I didn't realize that Maugham worked for British Intelligence a few times, running a stable of spies in Russia during WWI and also working in various capacities during WWII. Interesting stuff.
Yes, some of the Ashenden stories - not all of them, but one or two - definitely make you wonder if they might have been based directly on personal experience; and some of the others feel like they might have been inspired byt things he'd heard about, if not participated in himself.
Talking about espionage fiction - have you ever read Harlot's Ghost? If you're going to read one Norman Mailer novel I'd say make it that one. It covers some of the history of the early CIA, up to the Kennedy assassination - all in fictional form, of course. I thought it was really well written and totally fascinating.
|
|
|
Post by EdoBosnar on Feb 2, 2023 4:50:17 GMT -5
(...)
I've read only two Somerset Maugham novels, The Magician (which I believe he didn't think highly of himself but I liked it both as an entertaining horror novel and for its fictional representation of Aleister Crowley, the Magician of the title); and The Razor's Edge, which is of course one of his most famous and has been made into a film more than once. I can recommend both of those, plus his spy stories, which are a must-read for anyone interested in the genre and its history.

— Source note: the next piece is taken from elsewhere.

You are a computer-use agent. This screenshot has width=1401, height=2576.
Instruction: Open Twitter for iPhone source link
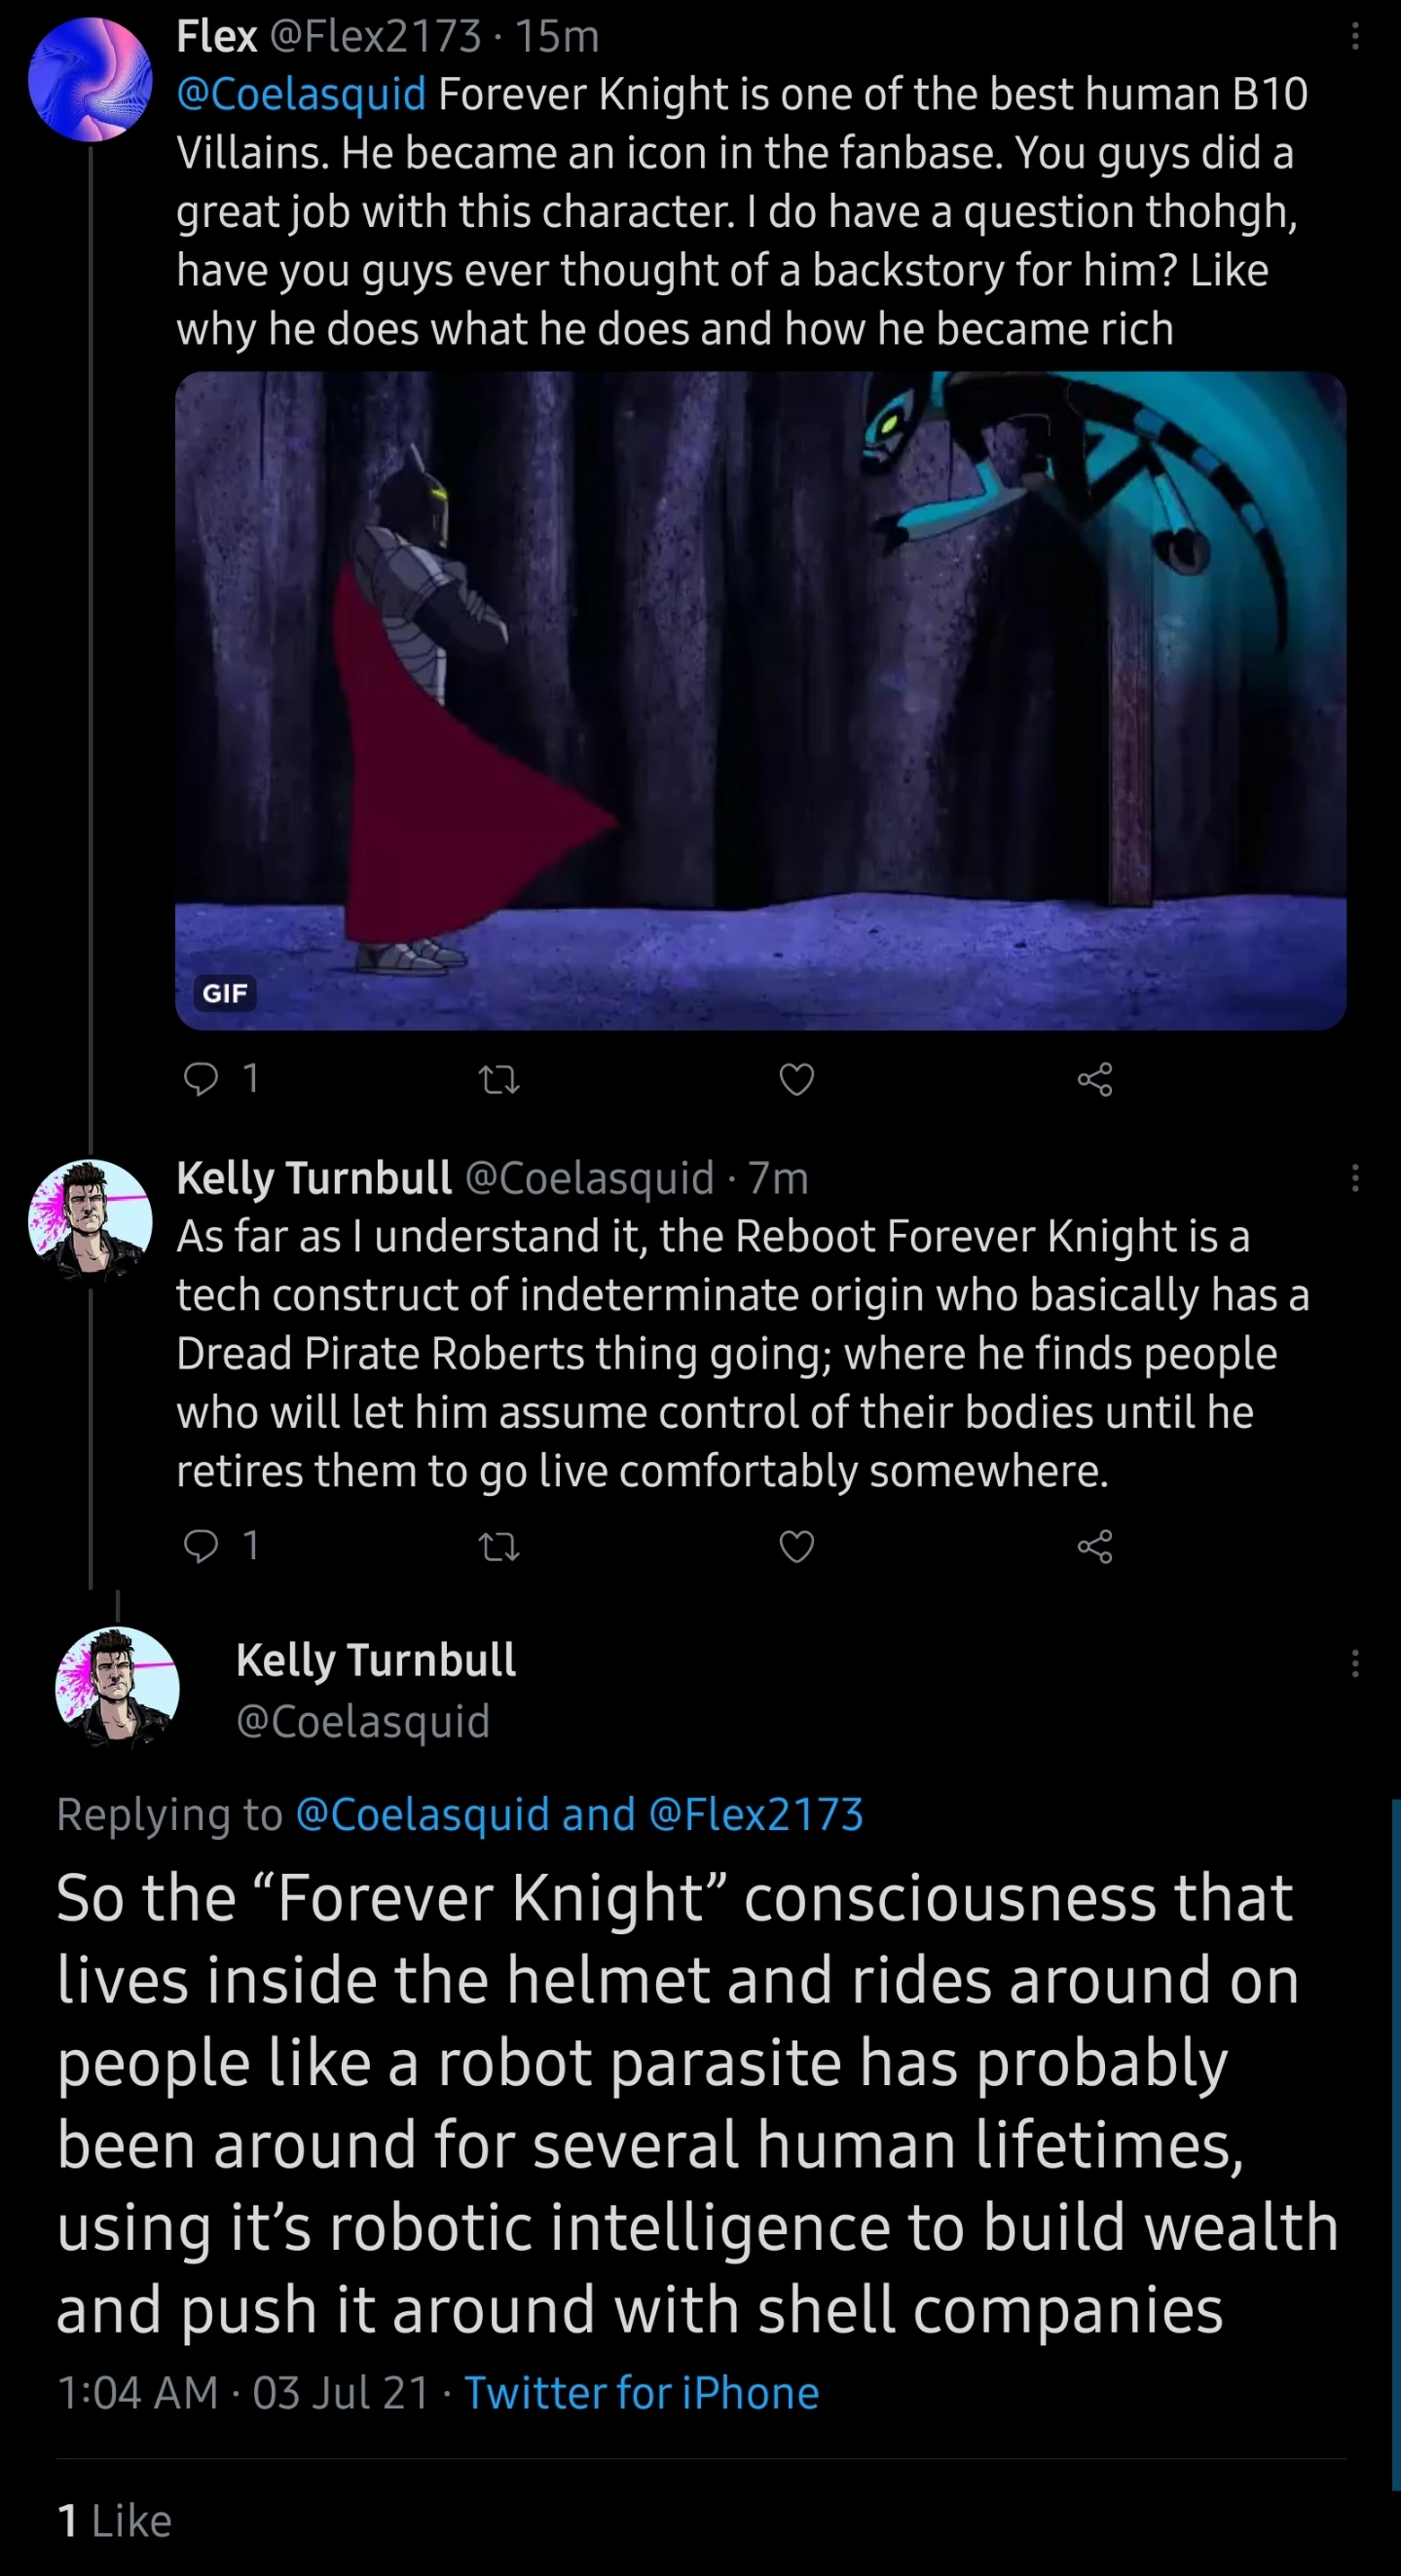click(641, 2393)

If you've ever read the Bond story Quantum of Solace, I think that might have been Fleming's attempt at a Somerset Maugham-type of piece.
(...)
Not that I'm any sort of expert on Maugham, but my impression is that Of Human Bondage is his best known and most lauded novel (it's also the only book of his that I've read).
|
|
|
Post by berkley on Feb 2, 2023 11:45:55 GMT -5
(...)
I've read only two Somerset Maugham novels, The Magician (which I believe he didn't think highly of himself but I liked it both as an entertaining horror novel and for its fictional representation of Aleister Crowley, the Magician of the title); and The Razor's Edge, which is of course one of his most famous and has been made into a film more than once. I can recommend both of those, plus his spy stories, which are a must-read for anyone interested in the genre and its history. If you've ever read the Bond story Quantum of Solace, I think that might have been Fleming's attempt at a Somerset Maugham-type of piece.
(...)
Not that I'm any sort of expert on Maugham, but my impression is that Of Human Bondage is his best known and most lauded novel (it's also the only book of his that I've read).
Yes, that's my impression as well. I haven't read it yet myself and it isn't at the top of my list of Maugham's books that I want to read but I do plan to get to it some day. How did you like it?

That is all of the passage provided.